Resisting Borders and Technologies of Violence
Resisting Borders in an Age of Global Apartheid
The border regimes of imperialist states have brutally oppressed migrants throughout the world. To enforce their borders, these states have constructed a new digital fortress with far-reaching and ever-evolving new technologies. This pathbreaking volume exposes these insidious means of surveillance, control, and violence.
In the name of 'smart' borders, the U.S. and Europe have turned to private companies to develop a neocolonial laboratory now deployed against the Global South, borderlands, and routes of migration. They have established immigrant databases, digital IDs, electronic tracking systems, facial recognition software, data fusion centres, and more, all to more 'efficiently' categorise and control human beings and their movement.
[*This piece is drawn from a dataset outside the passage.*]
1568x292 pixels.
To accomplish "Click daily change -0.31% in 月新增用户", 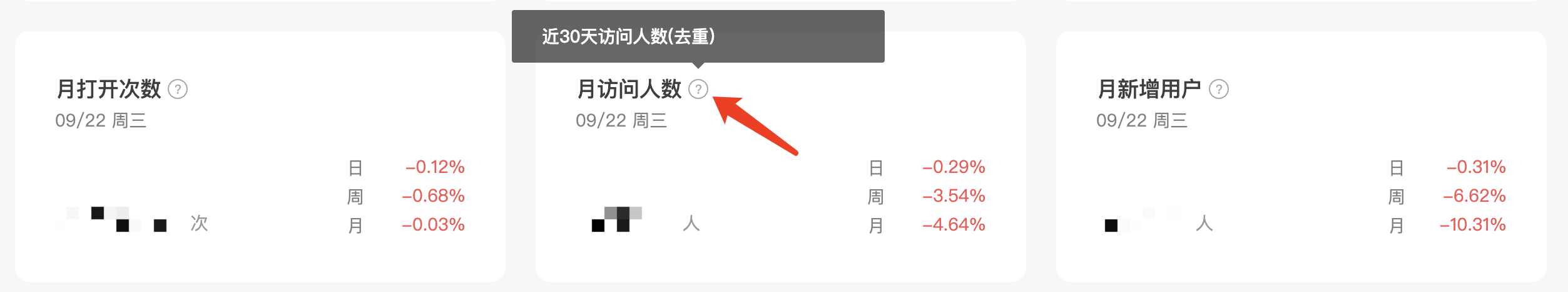I will (1476, 167).
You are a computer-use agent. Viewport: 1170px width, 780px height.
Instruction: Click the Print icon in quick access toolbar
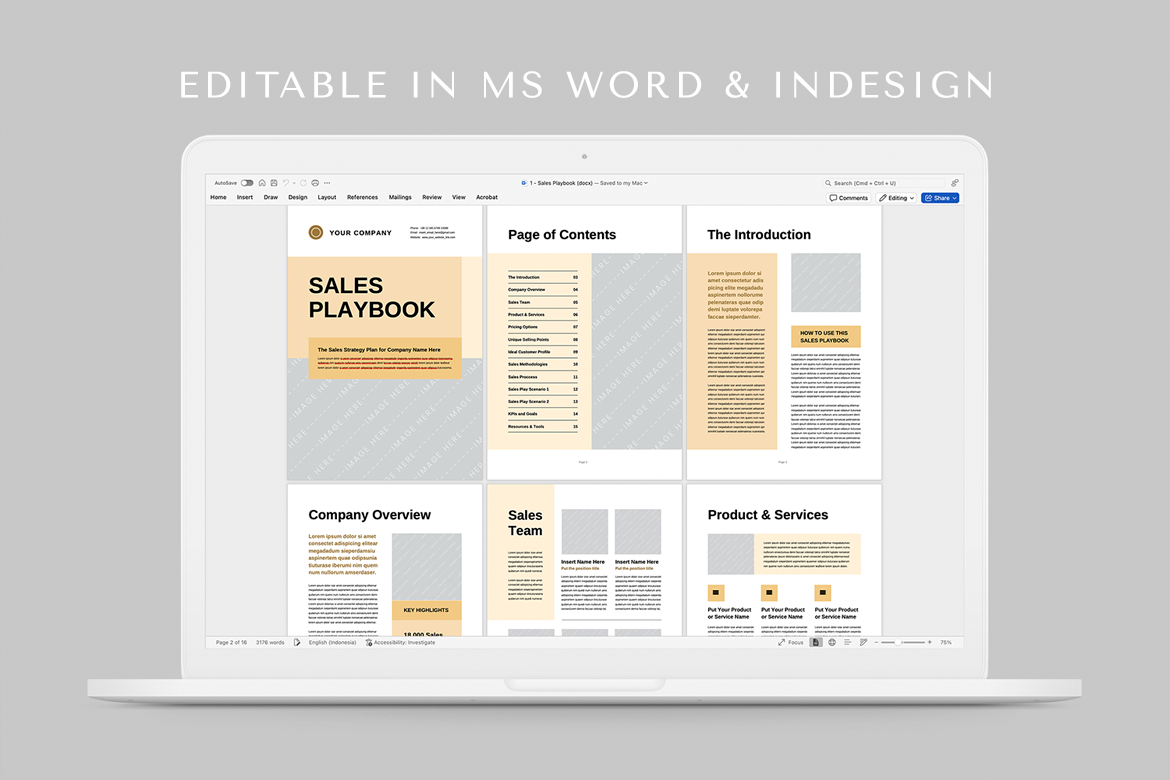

These technologies rarely capture widespread public attention or outrage, but they are quietly remaking our world, scaling up colonial efforts of times past to divide desirables from undesirables, rich from poor, expat from migrant, and citizen from undocumented. The essays and case studies in Resisting Borders and Technologies of Violence shed light on this threat, offering analyses of how the high-tech system of borders developed and inspiring stories of resistance to it.
The organisers, journalists, and scholars in these pages are charting a new path forward, employing creative tools to subvert the status quo, organise globally against high-tech border imperialism, and help us imagine a world without borders.
Mizue Aizeki is Executive Director and founder of the Surveillance Resistance Lab. Aizeki’s photographic work appears in Dying to Live: A Story of U.S. Immigration in an Age of Global Apartheid and Policing the Planet.
Matt Mahmoudi is Researcher/Adviser on Artificial Intelligence & Human Rights at Amnesty Tech, where he has spent the last two years leading the effort to ban facial recognition technologies. He is an Affiliated Lecturer at the University of Cambridge. Mahmoudi is co-author of the book Digital Witness, published by Oxford University Press.
Coline Schupfer is a consultant working with the International Institute for Environment and Development and Open Society Foundations on community-based public interest litigation. She has written for publications including the International Justice Monitor, Border Criminologies, Opinio Juris, and the Asia Pacific Journal on Human Rights and the Law.
Ruha Benjamin is an internationally recognised writer, speaker, and professor of African American Studies at Princeton University, where she is the founding director of the Ida B. Wells Just Data Lab. She is the award-winning author of Race After Technology: Abolitionist Tools for the New Jim Code and editor of Captivating Technology, among many other publications. Her work has been featured widely in the media, including the New York Times, the Washington Post, CNN, The Root, and The Guardian.